Give the entries below again exactly. Their pictures are not needed.

———

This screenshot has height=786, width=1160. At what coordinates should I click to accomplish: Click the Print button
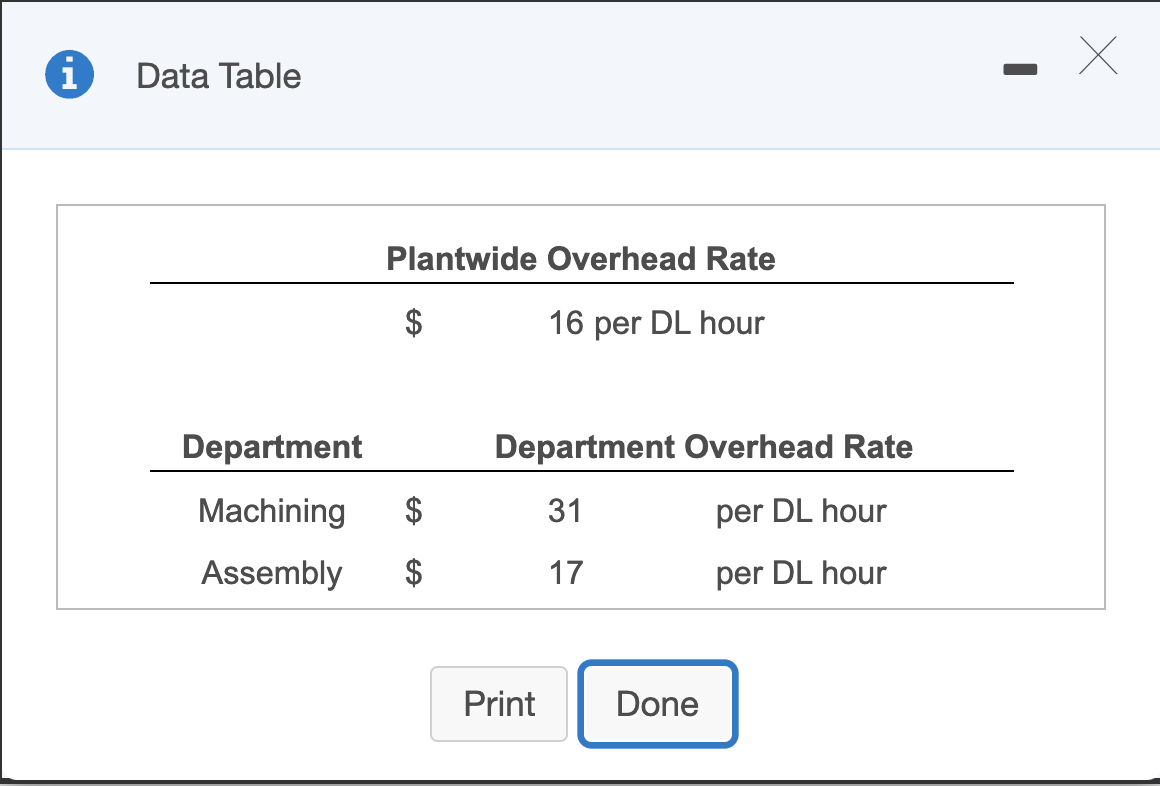498,704
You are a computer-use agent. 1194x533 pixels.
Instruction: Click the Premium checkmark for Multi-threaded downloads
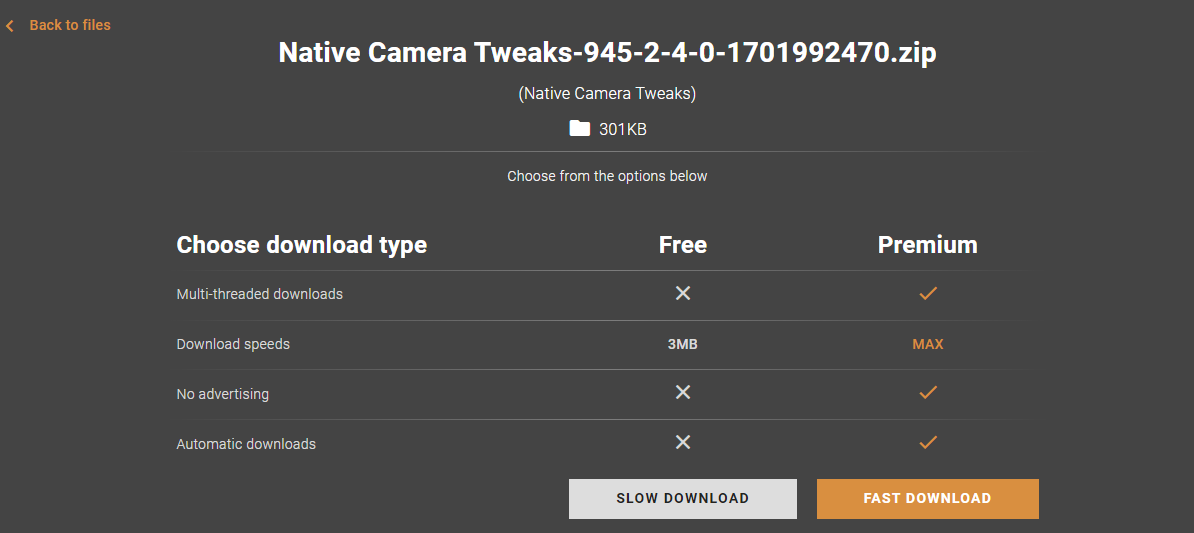pos(928,293)
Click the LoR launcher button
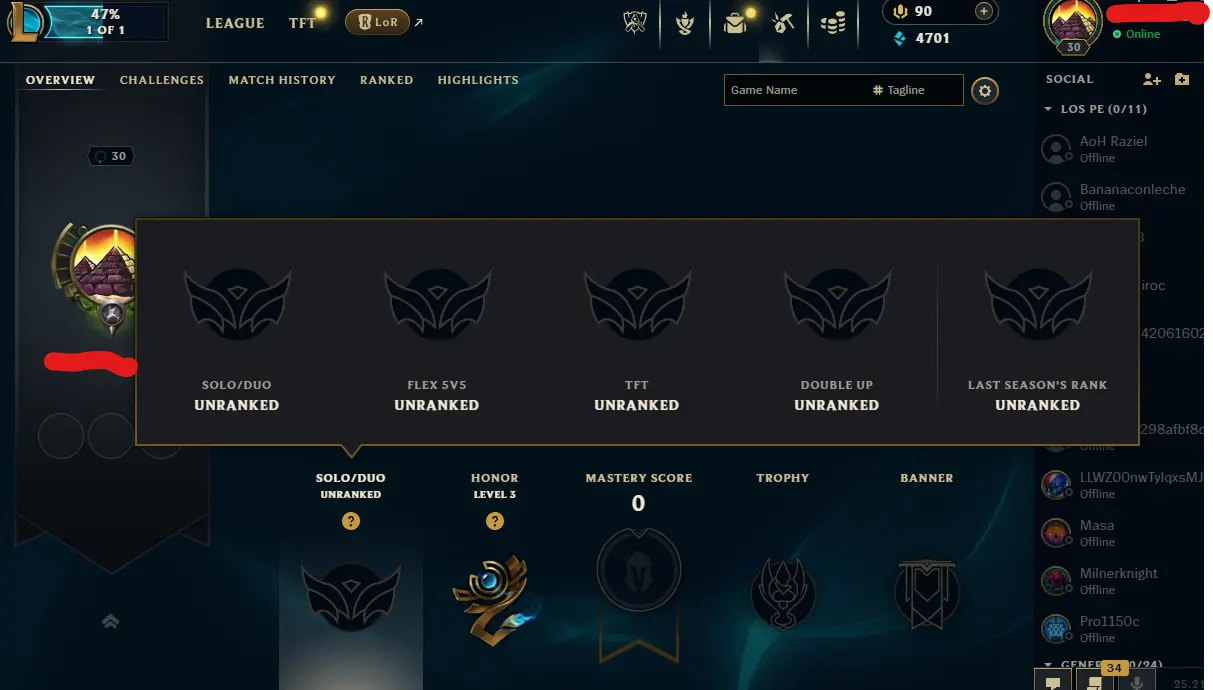Screen dimensions: 1213x690 [377, 22]
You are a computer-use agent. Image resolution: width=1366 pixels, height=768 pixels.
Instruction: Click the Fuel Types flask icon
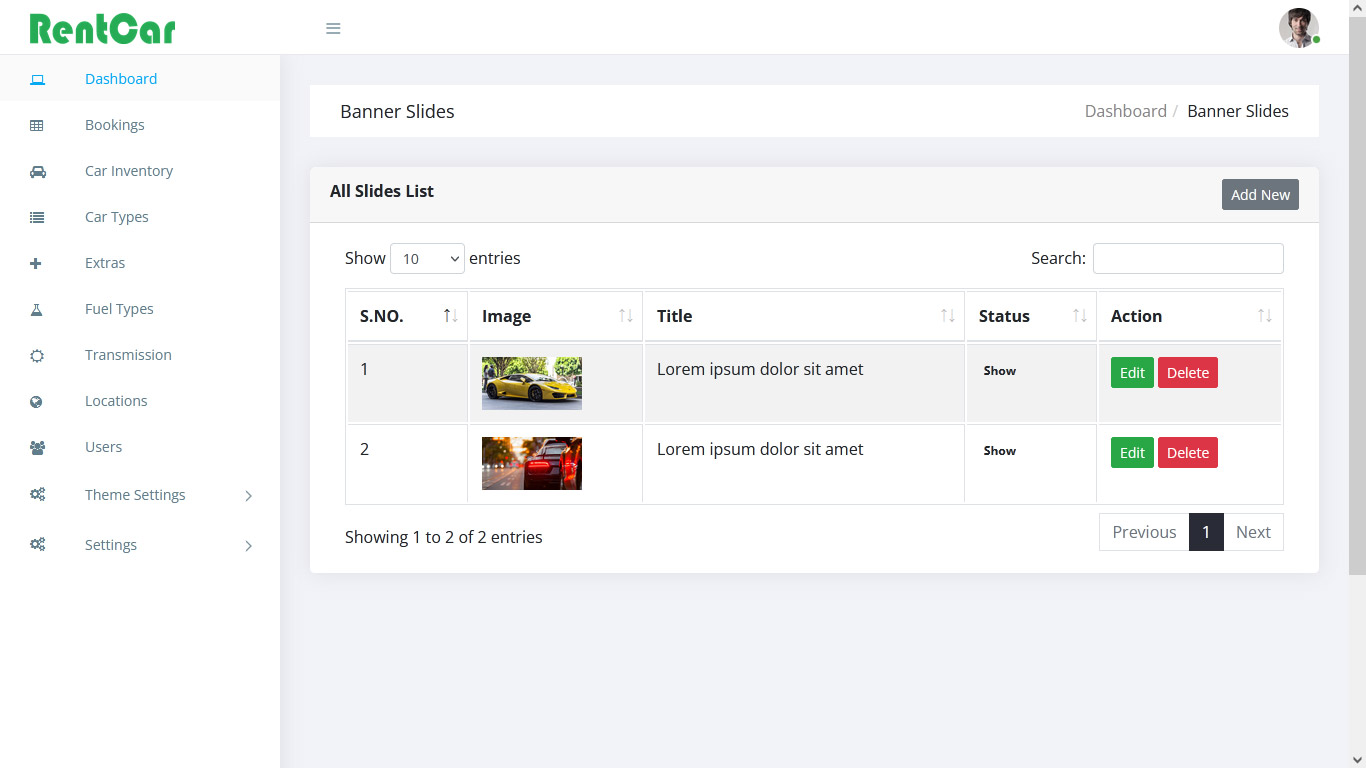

———

## Answer box
This screenshot has height=786, width=1160. At what coordinates should I click to accomplish: Click the Print button
498,704
You are a computer-use agent. 1194x533 pixels.
Instruction: Click the Premium checkmark for Multi-threaded downloads
pos(928,293)
Click the LoR launcher button
Screen dimensions: 1213x690 [377, 22]
You are a computer-use agent. Image resolution: width=1366 pixels, height=768 pixels.
Instruction: Click the Fuel Types flask icon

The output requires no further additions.